In the original Schrödinger's cat paper, the entanglement is between a macroscopic object - a cat - and a radioactive nucleus, which is a microscopic system, so photon experiments are not strictly describing the same sort of situation. However, the name has become common usage.

The new experiment, which boosts things from two to eight photons, is very complicated, involving the control of a variety of problems that have affected earlier trials of this sort. But its outline is relatively simple:

There are 256 possible polarization combinations from eight photons, but only one of those is consistent with a fully entangled state. The experimenters discarded any events containing more than eight photons, since determining entanglement is not possible under those conditions.

In an overwhelming number of cases, the researchers found polarization values as predicted by the entanglement model. The ratio of desired outcomes (consistent with entanglement) to undesired results was 530:1 using direct polarization measurements.
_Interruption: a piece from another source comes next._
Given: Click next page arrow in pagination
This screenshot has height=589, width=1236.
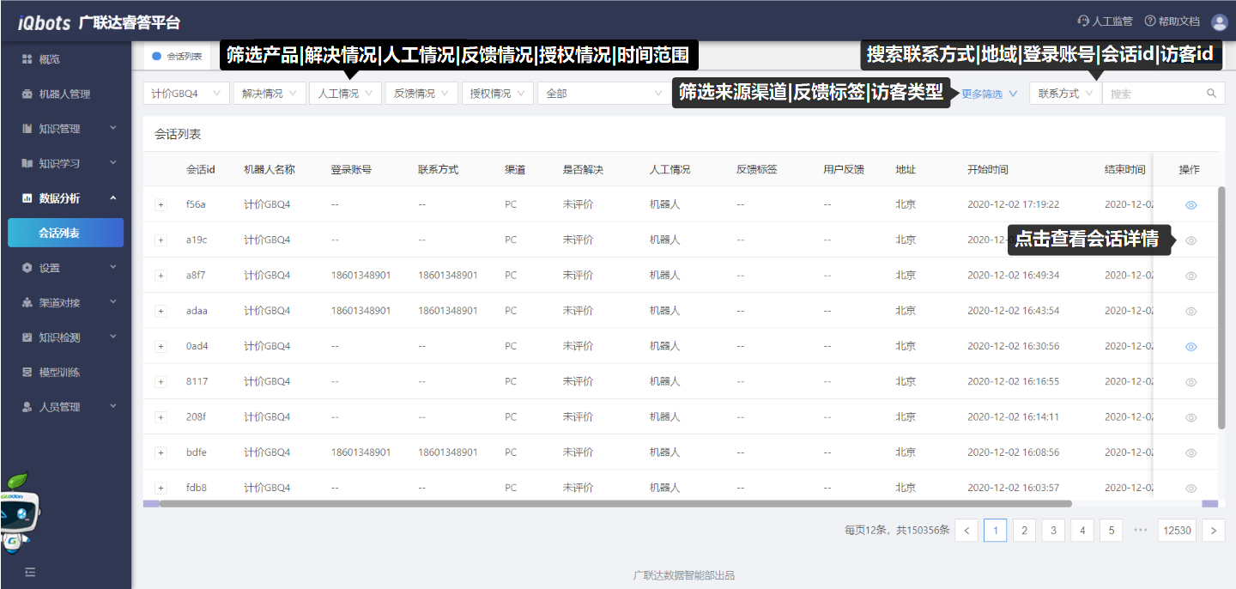Looking at the screenshot, I should pyautogui.click(x=1213, y=530).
A second test of entanglement, which used polarization orientations other than horizontal and vertical, found a ratio of approximately 4:1.

Eight photon entanglement is in a way incremental progress; previous experiments have measured six photon entanglement, and this particular setup is sufficiently more complex to beg the question of scalability. However, the system is also powerful enough that it is a step forward in terms of optical quantum computation. The authors suggest that their setup may enable quantum simulations to tackle more complicated problems in condensed matter physics than have been possible so far. By exploiting other aspects of the photons’ states besides polarization, additional aspects of entanglement may be explored and used for future quantum computing applications.